In the context of cancer, collagen’s role is multifaceted and often paradoxical. On one hand, a dense collagen matrix can act as a physical barrier, hindering the penetration of therapeutic agents and immune cells into the tumor, thereby facilitating tumor growth and metastasis. On the other hand, alterations in collagen composition and organization can influence tumor cell behavior, such as promoting invasion and migration. The stiffness of the collagen network often correlates with tumor aggressiveness; increased collagen cross-linking leads to a stiffer matrix, which can enhance mechanotransduction signals that promote malignant transformation.
Tumor-associated fibroblasts (TAFs) are key players within the TME that modulate collagen production and remodeling. These cells can produce excessive collagen, contributing to desmoplasia—a fibrotic response characterized by abundant collagen deposits. This fibrotic stroma not only supports tumor growth but also creates hypoxic conditions, further driving malignant progression. Moreover, the dynamic remodeling of collagen by matrix metalloproteinases (MMPs) allows tumors to invade surrounding tissues by degrading and reorganizing the ECM. This remodeling process is finely balanced; excessive degradation can facilitate metastatic dissemination, whereas abnormal collagen deposition can hinder immune cell infiltration.

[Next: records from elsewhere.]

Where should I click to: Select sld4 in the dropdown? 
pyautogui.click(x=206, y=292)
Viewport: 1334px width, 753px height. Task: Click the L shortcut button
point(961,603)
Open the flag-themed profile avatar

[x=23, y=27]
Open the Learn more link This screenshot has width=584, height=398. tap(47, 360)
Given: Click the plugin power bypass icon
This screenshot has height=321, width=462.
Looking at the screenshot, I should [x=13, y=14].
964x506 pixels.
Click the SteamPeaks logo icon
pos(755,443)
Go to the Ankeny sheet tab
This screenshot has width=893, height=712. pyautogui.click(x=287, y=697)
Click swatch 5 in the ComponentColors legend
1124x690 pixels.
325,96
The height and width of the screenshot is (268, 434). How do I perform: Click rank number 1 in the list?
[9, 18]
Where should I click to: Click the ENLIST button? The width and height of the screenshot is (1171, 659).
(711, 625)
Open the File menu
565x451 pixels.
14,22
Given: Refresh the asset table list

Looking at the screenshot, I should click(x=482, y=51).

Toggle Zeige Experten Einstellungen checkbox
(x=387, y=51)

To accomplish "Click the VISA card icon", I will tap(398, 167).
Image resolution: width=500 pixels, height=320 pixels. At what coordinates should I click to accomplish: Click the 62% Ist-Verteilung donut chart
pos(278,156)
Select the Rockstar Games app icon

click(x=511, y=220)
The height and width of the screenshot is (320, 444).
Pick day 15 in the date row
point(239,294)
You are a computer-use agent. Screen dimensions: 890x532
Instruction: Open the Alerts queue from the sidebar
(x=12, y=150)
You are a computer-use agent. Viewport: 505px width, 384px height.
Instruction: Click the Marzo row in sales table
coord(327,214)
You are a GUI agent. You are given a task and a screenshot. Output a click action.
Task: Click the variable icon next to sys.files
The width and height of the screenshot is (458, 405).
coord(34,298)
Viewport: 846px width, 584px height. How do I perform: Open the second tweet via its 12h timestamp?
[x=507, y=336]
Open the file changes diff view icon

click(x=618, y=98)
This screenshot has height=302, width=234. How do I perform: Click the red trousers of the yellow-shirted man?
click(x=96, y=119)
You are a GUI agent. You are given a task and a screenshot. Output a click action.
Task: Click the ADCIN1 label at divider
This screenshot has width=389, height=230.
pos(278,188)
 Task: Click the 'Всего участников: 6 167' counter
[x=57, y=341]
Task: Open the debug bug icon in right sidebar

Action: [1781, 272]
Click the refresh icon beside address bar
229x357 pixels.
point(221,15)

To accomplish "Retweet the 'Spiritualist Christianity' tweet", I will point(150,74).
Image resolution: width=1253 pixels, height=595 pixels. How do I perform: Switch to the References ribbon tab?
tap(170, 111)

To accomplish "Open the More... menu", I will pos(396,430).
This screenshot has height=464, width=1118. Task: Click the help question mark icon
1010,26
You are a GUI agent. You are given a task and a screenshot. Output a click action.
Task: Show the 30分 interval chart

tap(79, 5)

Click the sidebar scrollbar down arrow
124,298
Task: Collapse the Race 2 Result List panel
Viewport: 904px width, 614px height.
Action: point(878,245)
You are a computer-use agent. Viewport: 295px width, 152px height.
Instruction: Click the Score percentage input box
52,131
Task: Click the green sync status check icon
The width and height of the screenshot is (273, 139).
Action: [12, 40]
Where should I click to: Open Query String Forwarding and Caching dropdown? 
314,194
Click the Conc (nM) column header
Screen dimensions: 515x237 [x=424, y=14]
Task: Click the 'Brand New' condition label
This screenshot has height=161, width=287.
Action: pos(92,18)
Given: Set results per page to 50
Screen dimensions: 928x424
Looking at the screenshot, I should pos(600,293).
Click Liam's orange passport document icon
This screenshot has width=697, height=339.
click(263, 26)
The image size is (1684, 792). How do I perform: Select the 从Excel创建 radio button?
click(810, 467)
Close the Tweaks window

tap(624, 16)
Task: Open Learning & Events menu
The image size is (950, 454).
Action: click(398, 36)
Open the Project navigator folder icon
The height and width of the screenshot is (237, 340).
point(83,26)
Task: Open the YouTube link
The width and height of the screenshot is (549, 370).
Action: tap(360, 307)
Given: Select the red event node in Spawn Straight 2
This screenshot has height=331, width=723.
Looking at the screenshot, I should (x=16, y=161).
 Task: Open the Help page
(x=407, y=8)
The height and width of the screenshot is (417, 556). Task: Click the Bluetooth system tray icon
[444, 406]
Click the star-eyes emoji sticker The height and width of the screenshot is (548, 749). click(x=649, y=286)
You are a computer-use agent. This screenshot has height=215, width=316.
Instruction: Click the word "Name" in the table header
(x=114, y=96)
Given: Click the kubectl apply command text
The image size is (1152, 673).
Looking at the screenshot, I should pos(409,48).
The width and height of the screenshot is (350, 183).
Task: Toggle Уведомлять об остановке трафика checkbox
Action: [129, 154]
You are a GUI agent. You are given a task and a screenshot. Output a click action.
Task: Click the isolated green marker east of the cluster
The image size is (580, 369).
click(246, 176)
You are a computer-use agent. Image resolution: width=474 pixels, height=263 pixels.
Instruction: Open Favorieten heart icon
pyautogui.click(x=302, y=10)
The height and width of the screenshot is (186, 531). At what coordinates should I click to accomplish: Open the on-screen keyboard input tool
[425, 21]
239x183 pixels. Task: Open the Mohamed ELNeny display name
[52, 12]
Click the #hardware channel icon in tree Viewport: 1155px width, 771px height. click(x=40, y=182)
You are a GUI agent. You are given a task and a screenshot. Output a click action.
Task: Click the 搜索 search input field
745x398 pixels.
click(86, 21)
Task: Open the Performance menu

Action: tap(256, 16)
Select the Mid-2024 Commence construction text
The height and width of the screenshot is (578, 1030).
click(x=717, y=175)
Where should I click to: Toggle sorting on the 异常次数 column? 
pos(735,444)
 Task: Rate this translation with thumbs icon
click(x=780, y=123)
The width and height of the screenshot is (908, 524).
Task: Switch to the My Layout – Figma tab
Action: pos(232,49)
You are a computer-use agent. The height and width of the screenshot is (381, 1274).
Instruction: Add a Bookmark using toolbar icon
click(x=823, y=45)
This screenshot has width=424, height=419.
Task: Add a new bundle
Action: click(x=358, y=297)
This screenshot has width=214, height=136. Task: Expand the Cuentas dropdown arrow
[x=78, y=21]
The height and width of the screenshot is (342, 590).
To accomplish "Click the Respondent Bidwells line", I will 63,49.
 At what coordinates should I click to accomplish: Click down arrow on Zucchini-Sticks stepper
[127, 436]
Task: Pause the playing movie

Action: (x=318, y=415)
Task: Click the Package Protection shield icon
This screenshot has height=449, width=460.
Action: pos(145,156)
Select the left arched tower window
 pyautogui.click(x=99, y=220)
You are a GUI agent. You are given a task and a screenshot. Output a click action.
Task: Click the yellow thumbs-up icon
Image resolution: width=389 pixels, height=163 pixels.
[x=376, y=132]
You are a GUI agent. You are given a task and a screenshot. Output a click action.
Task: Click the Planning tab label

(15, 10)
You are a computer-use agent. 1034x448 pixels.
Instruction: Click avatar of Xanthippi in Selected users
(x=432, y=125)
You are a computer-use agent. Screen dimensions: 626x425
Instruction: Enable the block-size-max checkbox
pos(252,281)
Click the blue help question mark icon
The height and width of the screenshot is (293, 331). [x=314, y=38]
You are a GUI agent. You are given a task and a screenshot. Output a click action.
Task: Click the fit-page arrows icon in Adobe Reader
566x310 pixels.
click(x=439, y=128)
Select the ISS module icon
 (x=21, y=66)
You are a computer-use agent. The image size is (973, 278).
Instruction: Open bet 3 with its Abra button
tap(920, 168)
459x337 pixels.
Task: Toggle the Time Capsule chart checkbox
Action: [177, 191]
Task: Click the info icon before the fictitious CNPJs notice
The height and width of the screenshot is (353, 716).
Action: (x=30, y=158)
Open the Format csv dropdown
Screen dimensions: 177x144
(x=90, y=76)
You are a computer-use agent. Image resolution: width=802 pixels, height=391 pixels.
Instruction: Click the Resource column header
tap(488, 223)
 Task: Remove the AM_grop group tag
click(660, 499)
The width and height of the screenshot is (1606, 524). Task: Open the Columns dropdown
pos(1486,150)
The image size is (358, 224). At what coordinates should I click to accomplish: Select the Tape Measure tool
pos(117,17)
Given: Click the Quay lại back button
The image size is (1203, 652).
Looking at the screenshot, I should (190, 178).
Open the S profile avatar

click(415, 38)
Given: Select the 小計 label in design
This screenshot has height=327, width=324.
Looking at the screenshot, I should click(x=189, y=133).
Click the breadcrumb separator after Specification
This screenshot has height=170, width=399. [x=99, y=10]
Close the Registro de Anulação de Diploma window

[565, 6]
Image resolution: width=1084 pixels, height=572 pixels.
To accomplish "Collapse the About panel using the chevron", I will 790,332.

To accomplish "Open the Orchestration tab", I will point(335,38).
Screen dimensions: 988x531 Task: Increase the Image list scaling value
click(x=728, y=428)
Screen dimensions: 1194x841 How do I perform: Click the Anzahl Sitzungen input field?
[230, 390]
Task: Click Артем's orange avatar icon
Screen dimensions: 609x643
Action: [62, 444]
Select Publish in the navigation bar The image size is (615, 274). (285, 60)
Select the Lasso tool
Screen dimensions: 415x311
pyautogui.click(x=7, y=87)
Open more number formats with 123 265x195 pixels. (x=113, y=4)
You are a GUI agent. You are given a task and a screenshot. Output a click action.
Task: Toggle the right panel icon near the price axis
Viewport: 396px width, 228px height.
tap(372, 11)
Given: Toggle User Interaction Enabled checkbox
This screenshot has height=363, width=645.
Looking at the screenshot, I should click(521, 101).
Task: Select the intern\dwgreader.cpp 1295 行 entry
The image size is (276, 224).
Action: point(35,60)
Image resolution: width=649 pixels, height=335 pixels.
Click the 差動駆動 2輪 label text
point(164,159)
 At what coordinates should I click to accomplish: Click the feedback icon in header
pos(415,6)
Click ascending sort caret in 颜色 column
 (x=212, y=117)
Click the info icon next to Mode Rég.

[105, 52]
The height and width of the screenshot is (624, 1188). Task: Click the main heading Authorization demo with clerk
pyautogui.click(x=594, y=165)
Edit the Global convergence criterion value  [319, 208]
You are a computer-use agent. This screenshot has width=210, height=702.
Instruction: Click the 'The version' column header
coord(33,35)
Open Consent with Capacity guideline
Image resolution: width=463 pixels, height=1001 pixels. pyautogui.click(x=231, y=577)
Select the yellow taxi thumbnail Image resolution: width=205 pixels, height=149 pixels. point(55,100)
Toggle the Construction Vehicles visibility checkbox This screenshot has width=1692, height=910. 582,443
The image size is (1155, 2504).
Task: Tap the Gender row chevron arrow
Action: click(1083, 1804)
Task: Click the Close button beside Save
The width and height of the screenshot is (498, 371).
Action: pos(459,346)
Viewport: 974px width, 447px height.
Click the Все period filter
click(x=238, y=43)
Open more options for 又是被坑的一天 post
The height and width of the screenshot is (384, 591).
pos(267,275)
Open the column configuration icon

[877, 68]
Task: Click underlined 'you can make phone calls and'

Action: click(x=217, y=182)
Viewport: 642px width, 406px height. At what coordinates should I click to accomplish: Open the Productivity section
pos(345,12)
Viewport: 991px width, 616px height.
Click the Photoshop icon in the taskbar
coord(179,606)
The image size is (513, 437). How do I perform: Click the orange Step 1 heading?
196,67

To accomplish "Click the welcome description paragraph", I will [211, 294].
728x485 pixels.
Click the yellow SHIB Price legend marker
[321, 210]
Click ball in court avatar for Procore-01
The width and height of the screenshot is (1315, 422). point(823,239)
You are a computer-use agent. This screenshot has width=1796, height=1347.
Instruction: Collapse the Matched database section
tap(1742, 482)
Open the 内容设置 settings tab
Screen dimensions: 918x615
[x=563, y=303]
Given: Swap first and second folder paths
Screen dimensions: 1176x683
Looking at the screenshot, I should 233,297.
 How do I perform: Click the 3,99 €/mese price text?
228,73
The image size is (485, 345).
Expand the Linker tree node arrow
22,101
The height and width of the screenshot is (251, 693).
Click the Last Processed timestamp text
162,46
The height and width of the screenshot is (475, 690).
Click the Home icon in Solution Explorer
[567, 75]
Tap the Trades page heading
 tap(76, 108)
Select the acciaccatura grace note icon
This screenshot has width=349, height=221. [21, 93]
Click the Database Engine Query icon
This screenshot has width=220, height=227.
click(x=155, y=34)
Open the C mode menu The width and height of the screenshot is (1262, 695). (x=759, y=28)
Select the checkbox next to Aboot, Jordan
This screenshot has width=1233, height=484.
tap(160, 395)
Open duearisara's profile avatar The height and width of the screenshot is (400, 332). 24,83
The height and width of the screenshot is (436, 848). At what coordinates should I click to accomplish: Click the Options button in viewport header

Collagen also interacts with immune components within the TME. Certain collagen fragments serve as signaling molecules that can modulate immune responses, either suppressing or stimulating immune activity. For instance, some collagen-derived peptides have immunosuppressive properties, aiding tumors in evading immune
surveillance. Conversely, targeting collagen or its remodeling enzymes has emerged as a therapeutic strategy to enhance immune infiltration and improve the efficacy of immunotherapies.
Recent advances in imaging and molecular techniques have allowed researchers to better understand collagen’s spatial distribution and its mechanical properties within tumors. These insights highlight the potential for developing therapies that modulate collagen synthesis, cross-linking, or degradation. Agents that soften the ECM or inhibit collagen cross-linking enzymes, such as lysyl oxidase (LOX), are being investigated to improve drug delivery and immune cell infiltration. Additionally, combining ECM-targeting therapies with conventional treatments holds promise for overcoming resistance mechanisms driven by the tumor stroma.
In summary, collagen within the tumor microenvironment is a dynamic and influential component that governs tumor progression, metastasis, and therapeutic response. Understanding the complex interplay between collagen and other TME elements offers valuable opportunities for developing innovative strategies to combat cancer more effectively.